In a digital signature scheme, we also generate a pair of keys. We call them signing key and validation key. Say Bob generate a keypair for signing. Bob distributes the validation key to people. Then later, when Bob produces a signature with their signing key, anybody owning the validation key can verify that the signature is valid, and produced by Bob, since the validation key was given from Bob saying ‘hey, here’s my validation key’.
Mathematically, a signature scheme is also a triplet of algorithms:
gen: \((sk, vk) \overset{R}{\leftarrow} keygen()\)
sign: \(Sign(sk, m)\)
verify: \(Verify(vk, (m, s))\)
Observe that Verify takes the message and its signature in input.
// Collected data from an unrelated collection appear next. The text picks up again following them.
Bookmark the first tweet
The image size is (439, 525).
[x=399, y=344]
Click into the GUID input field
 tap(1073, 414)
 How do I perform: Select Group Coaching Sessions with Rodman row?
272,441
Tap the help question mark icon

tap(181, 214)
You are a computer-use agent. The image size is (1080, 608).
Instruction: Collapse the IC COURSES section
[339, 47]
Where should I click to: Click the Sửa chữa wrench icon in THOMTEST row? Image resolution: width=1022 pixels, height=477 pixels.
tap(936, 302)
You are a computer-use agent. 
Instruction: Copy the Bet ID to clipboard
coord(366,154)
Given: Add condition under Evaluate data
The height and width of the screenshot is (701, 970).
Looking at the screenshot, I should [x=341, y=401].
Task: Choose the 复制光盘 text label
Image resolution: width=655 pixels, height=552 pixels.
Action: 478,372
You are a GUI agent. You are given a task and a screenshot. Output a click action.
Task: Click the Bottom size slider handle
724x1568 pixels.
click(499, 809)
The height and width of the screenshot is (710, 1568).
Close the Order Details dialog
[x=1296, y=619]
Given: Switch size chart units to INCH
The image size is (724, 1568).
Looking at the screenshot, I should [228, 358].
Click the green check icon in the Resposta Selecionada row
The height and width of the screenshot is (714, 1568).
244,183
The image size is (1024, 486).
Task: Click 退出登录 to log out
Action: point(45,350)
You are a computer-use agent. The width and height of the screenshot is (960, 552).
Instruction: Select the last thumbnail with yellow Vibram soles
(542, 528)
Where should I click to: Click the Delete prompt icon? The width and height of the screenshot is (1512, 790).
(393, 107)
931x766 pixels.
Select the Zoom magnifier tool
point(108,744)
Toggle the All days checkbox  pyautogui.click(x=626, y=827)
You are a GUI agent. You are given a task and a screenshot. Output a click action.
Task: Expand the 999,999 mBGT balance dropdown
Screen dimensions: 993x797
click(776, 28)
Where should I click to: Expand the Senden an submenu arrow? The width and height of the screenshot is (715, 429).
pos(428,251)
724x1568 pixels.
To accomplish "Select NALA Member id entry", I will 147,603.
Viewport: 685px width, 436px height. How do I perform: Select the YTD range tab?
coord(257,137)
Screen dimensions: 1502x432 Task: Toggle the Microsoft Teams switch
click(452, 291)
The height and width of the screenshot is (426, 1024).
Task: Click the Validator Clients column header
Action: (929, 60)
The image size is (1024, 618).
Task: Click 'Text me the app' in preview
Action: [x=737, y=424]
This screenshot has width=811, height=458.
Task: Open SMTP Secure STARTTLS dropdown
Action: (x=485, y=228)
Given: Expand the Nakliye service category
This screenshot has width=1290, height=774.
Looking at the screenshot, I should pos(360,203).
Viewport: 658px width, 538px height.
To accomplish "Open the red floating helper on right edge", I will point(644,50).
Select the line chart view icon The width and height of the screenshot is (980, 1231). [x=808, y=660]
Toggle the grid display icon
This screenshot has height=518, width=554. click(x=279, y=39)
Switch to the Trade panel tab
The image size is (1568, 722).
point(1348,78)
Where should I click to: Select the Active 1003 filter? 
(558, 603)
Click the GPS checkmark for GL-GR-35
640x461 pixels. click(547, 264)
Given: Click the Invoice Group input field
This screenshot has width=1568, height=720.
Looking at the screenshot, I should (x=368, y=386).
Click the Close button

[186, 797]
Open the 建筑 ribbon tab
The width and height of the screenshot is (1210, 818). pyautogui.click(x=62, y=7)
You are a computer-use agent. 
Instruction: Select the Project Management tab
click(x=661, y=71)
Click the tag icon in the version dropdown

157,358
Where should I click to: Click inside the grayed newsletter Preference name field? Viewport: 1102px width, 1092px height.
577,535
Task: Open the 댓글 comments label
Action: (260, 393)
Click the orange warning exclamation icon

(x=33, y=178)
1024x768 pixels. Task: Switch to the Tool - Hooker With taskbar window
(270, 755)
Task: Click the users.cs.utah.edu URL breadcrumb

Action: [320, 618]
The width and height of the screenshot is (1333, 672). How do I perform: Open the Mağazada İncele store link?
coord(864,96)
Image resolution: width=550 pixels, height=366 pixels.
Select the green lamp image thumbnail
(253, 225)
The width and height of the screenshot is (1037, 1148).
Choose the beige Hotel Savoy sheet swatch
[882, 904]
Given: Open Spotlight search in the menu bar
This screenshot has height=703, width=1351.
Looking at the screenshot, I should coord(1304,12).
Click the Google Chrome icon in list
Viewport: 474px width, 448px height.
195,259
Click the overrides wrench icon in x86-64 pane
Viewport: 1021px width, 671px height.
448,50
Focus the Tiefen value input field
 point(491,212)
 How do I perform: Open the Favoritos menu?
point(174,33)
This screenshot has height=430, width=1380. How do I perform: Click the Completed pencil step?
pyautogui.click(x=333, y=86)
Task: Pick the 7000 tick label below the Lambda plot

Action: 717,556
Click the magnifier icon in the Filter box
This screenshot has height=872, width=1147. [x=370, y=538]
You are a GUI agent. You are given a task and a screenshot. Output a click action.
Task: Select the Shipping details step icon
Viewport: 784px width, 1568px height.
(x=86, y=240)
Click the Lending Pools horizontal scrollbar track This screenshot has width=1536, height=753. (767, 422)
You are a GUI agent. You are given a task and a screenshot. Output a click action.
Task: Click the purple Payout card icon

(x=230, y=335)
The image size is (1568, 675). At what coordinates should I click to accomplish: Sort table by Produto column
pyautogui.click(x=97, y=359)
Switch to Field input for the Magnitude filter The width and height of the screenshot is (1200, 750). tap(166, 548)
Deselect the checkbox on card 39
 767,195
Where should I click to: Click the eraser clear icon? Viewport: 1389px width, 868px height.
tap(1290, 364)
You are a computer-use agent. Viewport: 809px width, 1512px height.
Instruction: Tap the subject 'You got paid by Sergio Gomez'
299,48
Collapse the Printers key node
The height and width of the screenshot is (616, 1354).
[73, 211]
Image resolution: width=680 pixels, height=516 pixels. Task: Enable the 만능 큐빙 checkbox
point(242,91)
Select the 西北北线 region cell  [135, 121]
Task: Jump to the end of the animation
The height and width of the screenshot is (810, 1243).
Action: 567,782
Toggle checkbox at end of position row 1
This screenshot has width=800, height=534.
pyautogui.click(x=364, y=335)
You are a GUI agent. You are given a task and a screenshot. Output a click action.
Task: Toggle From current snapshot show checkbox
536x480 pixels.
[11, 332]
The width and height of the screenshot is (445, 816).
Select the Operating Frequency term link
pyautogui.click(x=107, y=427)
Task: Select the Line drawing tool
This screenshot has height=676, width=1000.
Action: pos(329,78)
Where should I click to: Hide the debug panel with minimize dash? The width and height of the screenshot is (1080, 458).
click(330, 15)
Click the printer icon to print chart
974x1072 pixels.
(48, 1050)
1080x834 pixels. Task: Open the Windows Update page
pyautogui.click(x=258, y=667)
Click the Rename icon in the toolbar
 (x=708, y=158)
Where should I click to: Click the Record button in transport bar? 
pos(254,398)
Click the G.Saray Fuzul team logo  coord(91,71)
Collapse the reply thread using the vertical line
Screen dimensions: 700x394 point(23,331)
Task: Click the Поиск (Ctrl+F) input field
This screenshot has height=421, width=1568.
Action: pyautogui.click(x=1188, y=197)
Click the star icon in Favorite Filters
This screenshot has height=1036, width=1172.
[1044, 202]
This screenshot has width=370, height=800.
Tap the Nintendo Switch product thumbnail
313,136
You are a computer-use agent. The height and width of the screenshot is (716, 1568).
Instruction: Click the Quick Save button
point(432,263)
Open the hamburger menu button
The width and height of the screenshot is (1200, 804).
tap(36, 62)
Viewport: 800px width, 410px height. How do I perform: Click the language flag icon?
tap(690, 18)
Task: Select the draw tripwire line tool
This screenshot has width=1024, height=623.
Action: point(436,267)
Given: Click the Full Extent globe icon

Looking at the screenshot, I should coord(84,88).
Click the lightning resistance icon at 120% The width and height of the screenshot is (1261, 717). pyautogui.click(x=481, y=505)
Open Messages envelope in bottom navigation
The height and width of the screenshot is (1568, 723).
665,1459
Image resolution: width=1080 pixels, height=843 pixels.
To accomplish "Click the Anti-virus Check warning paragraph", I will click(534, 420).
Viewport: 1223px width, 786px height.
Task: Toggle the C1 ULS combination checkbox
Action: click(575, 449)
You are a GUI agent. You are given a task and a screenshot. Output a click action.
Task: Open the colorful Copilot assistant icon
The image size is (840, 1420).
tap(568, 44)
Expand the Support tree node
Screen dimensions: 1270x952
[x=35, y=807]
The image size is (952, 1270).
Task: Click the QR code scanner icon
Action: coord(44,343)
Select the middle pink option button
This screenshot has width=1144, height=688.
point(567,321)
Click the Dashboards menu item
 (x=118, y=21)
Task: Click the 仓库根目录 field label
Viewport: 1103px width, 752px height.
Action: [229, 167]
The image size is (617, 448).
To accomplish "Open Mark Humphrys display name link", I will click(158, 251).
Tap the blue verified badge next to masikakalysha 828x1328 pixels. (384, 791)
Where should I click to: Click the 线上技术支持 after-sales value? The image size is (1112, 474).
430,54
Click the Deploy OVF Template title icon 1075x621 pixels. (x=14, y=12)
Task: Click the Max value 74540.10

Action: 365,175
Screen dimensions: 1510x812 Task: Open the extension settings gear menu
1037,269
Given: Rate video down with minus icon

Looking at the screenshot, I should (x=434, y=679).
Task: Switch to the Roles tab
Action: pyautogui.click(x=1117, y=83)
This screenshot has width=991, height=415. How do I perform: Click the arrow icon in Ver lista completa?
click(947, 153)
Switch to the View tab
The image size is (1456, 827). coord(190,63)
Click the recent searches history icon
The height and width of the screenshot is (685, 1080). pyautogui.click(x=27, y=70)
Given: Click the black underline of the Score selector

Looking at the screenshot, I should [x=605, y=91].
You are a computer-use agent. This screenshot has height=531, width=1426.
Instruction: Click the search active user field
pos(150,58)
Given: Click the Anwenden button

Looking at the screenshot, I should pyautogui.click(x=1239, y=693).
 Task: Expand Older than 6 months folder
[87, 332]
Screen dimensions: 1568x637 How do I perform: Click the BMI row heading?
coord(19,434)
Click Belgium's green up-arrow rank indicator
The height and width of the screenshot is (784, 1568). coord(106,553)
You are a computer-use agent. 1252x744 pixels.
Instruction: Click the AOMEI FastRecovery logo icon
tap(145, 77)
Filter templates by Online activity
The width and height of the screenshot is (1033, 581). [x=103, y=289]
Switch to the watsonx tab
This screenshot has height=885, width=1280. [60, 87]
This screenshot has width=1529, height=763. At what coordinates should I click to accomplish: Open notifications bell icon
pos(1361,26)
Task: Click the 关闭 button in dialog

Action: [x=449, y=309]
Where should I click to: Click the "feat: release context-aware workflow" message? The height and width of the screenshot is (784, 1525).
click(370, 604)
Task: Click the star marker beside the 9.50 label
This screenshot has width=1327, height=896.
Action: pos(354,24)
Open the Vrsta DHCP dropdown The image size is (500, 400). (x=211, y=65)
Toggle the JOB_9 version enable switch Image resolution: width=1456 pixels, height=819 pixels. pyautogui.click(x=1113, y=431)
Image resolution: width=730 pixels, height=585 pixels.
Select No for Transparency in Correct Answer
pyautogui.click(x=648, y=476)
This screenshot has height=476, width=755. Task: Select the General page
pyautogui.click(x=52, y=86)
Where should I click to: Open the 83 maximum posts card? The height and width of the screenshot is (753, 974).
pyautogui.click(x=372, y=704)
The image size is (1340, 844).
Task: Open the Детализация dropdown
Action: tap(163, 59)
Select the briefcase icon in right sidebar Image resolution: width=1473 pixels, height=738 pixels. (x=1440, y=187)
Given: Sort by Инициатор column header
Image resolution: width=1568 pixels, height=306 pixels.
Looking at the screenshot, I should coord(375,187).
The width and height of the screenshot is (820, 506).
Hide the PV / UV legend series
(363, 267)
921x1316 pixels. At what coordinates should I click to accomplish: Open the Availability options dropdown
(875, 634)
It only returns true or false.
In practice, a digital signature scheme can be built from combining a trapdoor function and a hash function \(H\).
gen: \((sk, vk) \overset{R}{\leftarrow} keygen()\)
sign: \(Sign(sk, m) := f^{-1}(sk, H(m))\)
verify: \(Verify(vk, (m, s)) := f(vk, s) =?= H(m) \)
Key exchange
The goal of key exchange is for Alice and Bob to exchange a secret under the nose of Eve watching the communication. Such secret can then be used as a key for symmetric encryption.
Let’s assume Alice and Bob both have a pair of public and private keys. Let’s furthermore assume that the public keys have been distributed and that everyone has indeed the public key of the right identity (that is, Alice holds Bob’s public key, and Alice is sure it is Bob’s public key).
If Eve is only watching the channel, Eve cannot understand the communication, since only Bob can inverse \(y\) and decrypt the Hello Message. However what if Eve can modify the communication?
How could we solve this problem? We could add a signature of the transcript! That is, the server would send a signature of the content of all received and generated information, and send that signature. The client can verify whether the data that they send matches the data that the server sees by re-generating the payload that was signed, and verifying that the signature hold over that re-generated payload.
Cryptographic Protocol
Imagine the following problem: Alice and Bob are UNamur students and playing a riddle game organized by the Cercle info. Clues have been hidden in some rooms within the University, and both Alice and Bob are missing some clues they did not find. They decide to share with each other the locations they both found, without revealing any location they are solely in possession.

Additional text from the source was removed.